‘Der Bomber’ racked up an astonishing number of goals for club and country, lifting the European Cup three times with Bayern Munich and scoring the winner in the 1974 World Cup final
Once voted the finest footballer in the history of the German Bundesliga, Gerd Muller, who has died aged 75, stands unchallenged as one of the greatest goal machines Europe has produced. Though small and squat, as powerful in the air as he was with the ball at his feet, his immense strength and incredible pace proved deadly. Relishing his role as marksman-in-chief for both club and country, “Der Bomber” as this battering ram of a centre forward was dubbed, helped Bayern Munich to lift the European Cup three times, while also claiming a quartet of Bundesliga titles. His clinical finishing brought West Duitsland victory in the 1972 European Championships and, two years later, die Wêreldbeker. He remains the only player to have scored in both World Cup and European finals.
The youngest of five children, his father a labourer, Gerhard Muller grew up in the Bavarian town of Nordlingen, at that time under the control of the Allied forces.
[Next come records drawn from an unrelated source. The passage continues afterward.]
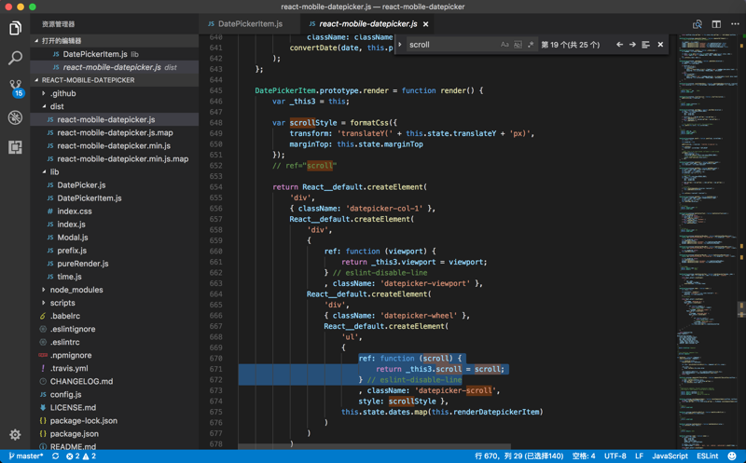Open the Search view in activity bar
Viewport: 746px width, 463px height.
(15, 59)
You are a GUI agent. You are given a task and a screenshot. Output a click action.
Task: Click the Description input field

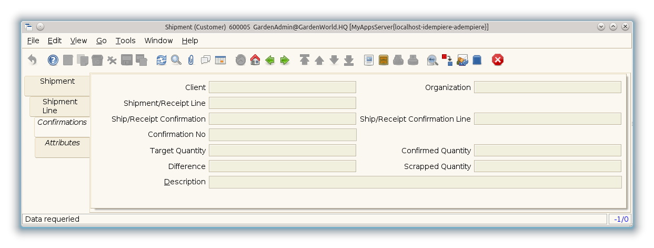pyautogui.click(x=415, y=182)
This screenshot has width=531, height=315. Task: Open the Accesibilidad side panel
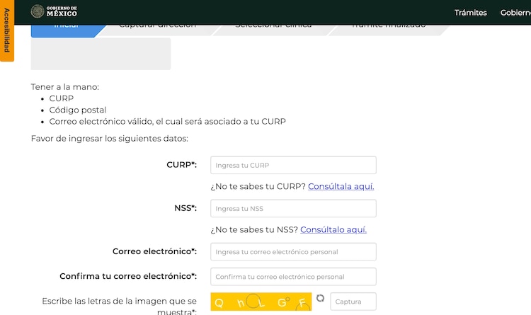[x=6, y=30]
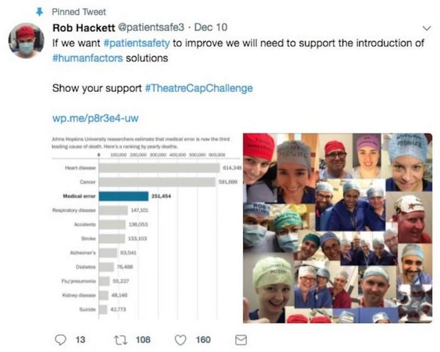Click the reply speech bubble icon
The height and width of the screenshot is (352, 440).
point(60,340)
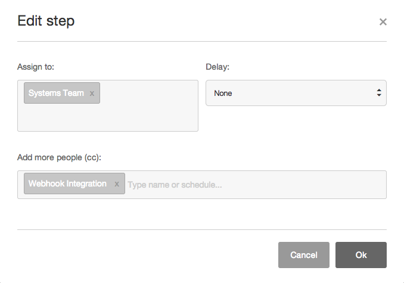
Task: Confirm changes with the Ok button
Action: 361,255
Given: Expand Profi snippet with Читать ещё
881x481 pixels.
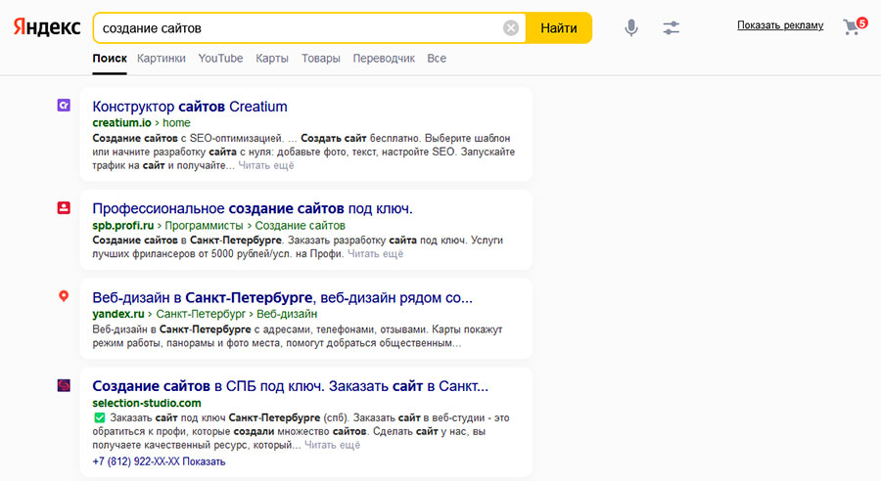Looking at the screenshot, I should point(375,254).
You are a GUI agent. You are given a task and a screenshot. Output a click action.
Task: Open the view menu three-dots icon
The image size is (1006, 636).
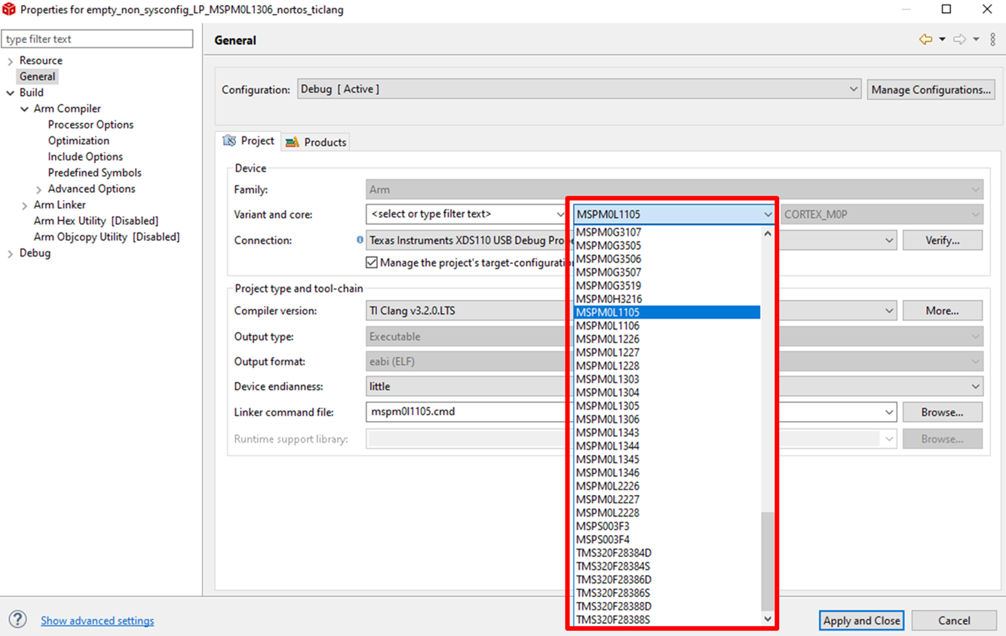coord(993,40)
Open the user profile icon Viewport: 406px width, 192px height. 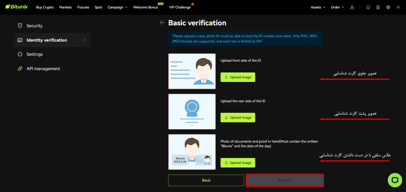[352, 7]
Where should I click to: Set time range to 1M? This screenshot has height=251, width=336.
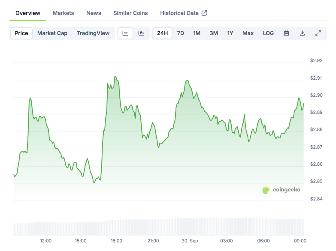tap(197, 33)
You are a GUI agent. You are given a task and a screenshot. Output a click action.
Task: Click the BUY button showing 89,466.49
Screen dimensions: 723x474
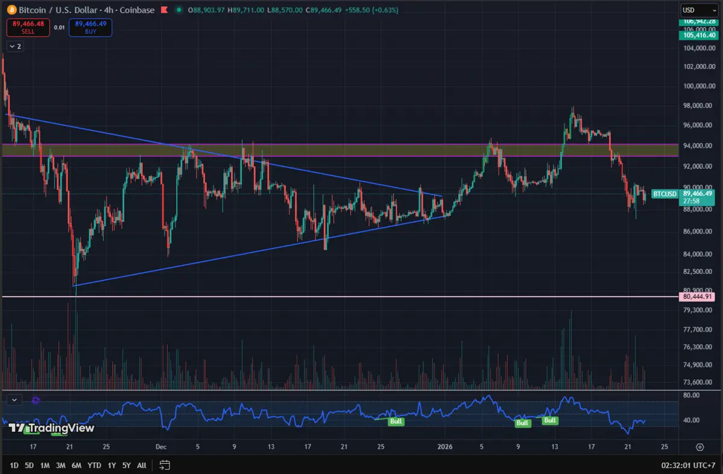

After being forced to leave school at the age of 14 following the sudden death of his father, he then began an apprenticeship as a weaver. Inspired by Germany’s unexpected 3-2 win over the mighty Magyars in the 1954 World Cup Final, he subsequently became involved in junior soccer. Not for the last time he initially failed to impress his coaches. Egter, never doubting his own ability, he persevered and a flurry of goals for his local team during the 1963 season soon alerted the talent scouts, particularly those from Bayern Munich.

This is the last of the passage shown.